Il Napoli non perde tempo e gioca d'anticipo. Con il campionato ormai giunto alle sue battute conclusive, la dirigenza partenopea ha già acceso i motori in vista della prossima e caldissima sessione estiva di calciomercato. L'obiettivo primario è consegnare ad Antonio Conte una rosa ancora più competitiva, puntellando i reparti nevralgici e definendo il futuro dei tasselli già presenti in rosa. Secondo le indiscrezioni rilanciate dall'edizione odierna del Corriere dello Sport, il piano di investimenti del club azzurro è già tracciato in modo netto, partendo da conferme pesantissime nel reparto avanzato fino ad arrivare ai nuovi innesti studiati per blindare la difesa e ridisegnare le corsie esterne.
Napoli, Conte ha scelto il rinforzo in difesa: pressing su Gila, ma Lotito chiede venticinque milioni
La prima e fondamentale mossa del direttore sportivo azzurro sarà quella di trasformare i prestiti in acquisizioni a titolo definitivo, blindando i gioielli che hanno convinto in questa annata. Il pezzo da novanta di questa strategia porta inequivocabilmente il nome di Rasmus Hojlund. Il riscatto del formidabile centravanti è considerato a tutti gli effetti una pura formalità, un'operazione imponente da quarantaquattro milioni di euro che testimonierà la chiara volontà di mantenere altissimo il peso specifico dell'attacco. Sulla stessa lunghezza d'onda si inserisce la situazione legata ad Alisson Santos: il quotidiano romano assicura che il Napoli ha ormai maturato la decisione di esercitare il diritto di riscatto, versando nelle casse del club di provenienza ulteriori sedici milioni e mezzo di euro, una cifra importante che andrà a sommarsi ai tre milioni e mezzo già investiti lo scorso inverno per il prestito oneroso.
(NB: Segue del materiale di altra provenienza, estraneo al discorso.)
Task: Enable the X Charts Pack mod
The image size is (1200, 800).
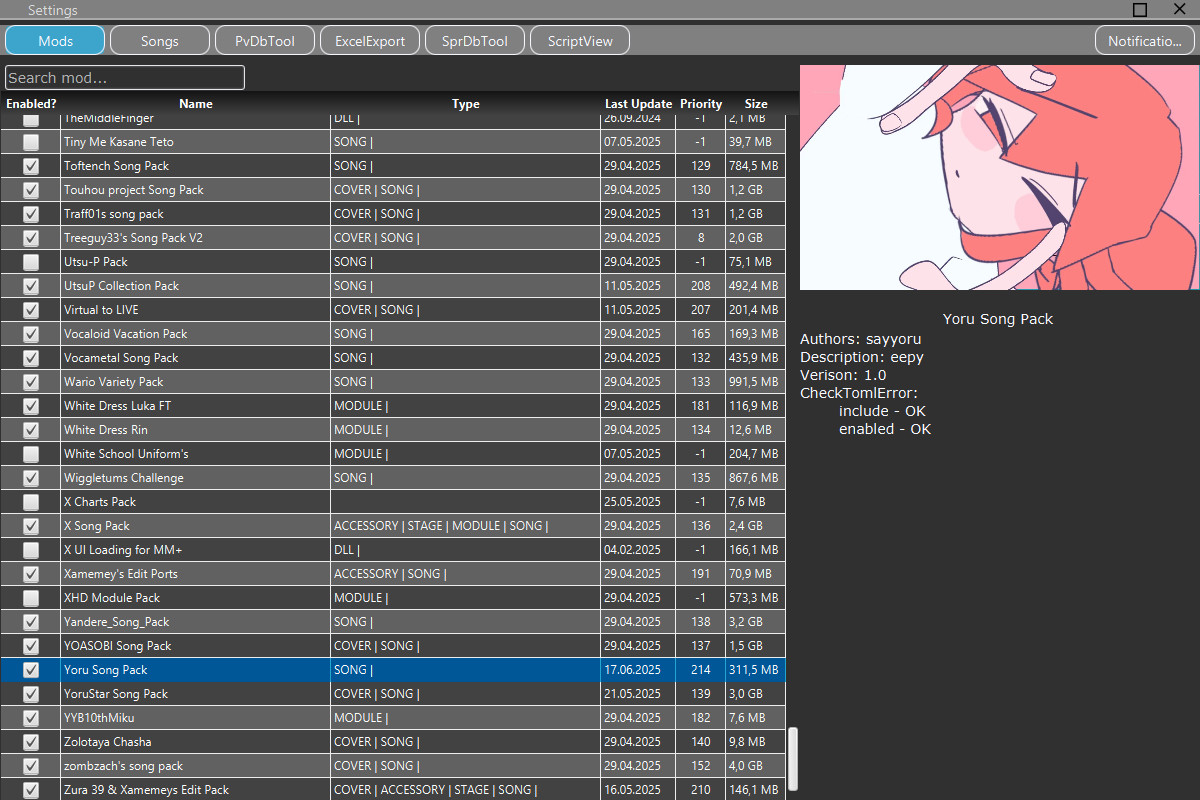Action: (30, 501)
Archiviate le certezze offensive, i radar degli uomini di mercato si spostano inesorabilmente sul pacchetto arretrato e sulle fasce. Per la retroguardia, il nome in cima alla lista dei desideri di Antonio Conte è quello di Mario Gila. Il difensore di proprietà della Lazio risponde perfettamente all'identikit tracciato dal tecnico salentino, che ne apprezza enormemente l'aggressività agonistica e l'innata capacità nella marcatura a uomo. Trattare con Claudio Lotito, tuttavia, si preannuncia come un'impresa tutt'altro che agevole: il patron biancoceleste non ha alcuna intenzione di fare sconti e la valutazione del cartellino oscilla pericolosamente tra i venti e i venticinque milioni di euro. Parallelamente alla questione centrale, il club monitora con estrema attenzione le prestazioni di Anan Khalaili, talentuoso esterno israeliano attualmente in forza all'Union Saint-Gilloise, individuato dagli scout partenopei come un potenziale e futuribile erede offensivo per raccogliere in prospettiva il pesante testimone di Giovanni Di Lorenzo.
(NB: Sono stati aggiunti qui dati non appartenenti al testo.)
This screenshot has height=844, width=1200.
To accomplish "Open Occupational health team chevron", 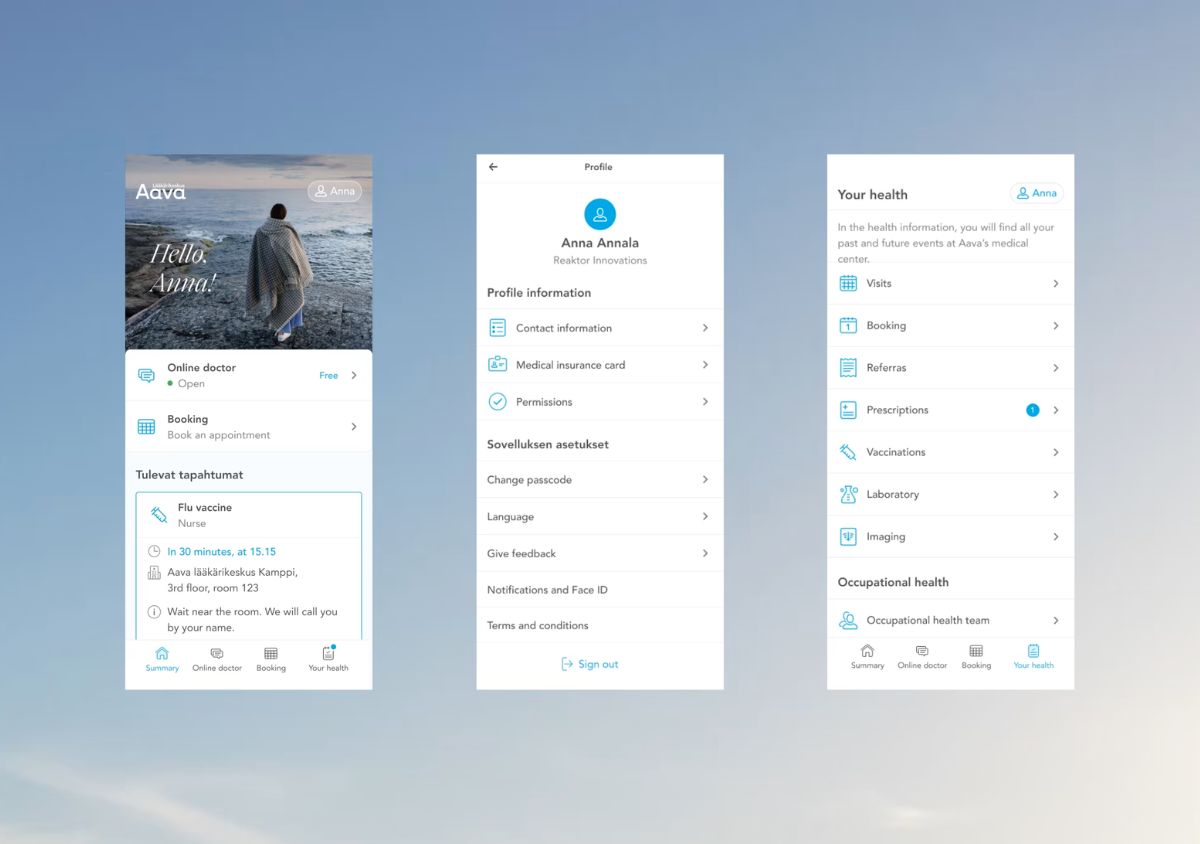I will (1055, 620).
Il cantiere napoletano dovrà infine affrontare lo snodo cruciale del centrocampo, un reparto che si prepara a vivere una profonda fase di riflessione e possibile rinnovamento. Le indiscrezioni filtrano con insistenza e delineano uno scenario che potrebbe prevedere un sacrificio illustre per far respirare le casse e finanziare i colpi in entrata: uno dei due inamovibili pilastri della mediana, ovvero Frank Anguissa o Stanislav Lobotka, potrebbe infatti fare le valigie in caso di offerte irrinunciabili. Qualora si concretizzasse questa dolorosa partenza, la società sarà chiamata a intervenire con decisione e tempestività sul mercato internazionale, andando alla disperata ricerca di sostituti di assoluto spessore per non abbassare la cifra tecnica e il dinamismo di un reparto che funge da vero e proprio motore per l'intero scacchiere tattico di Conte.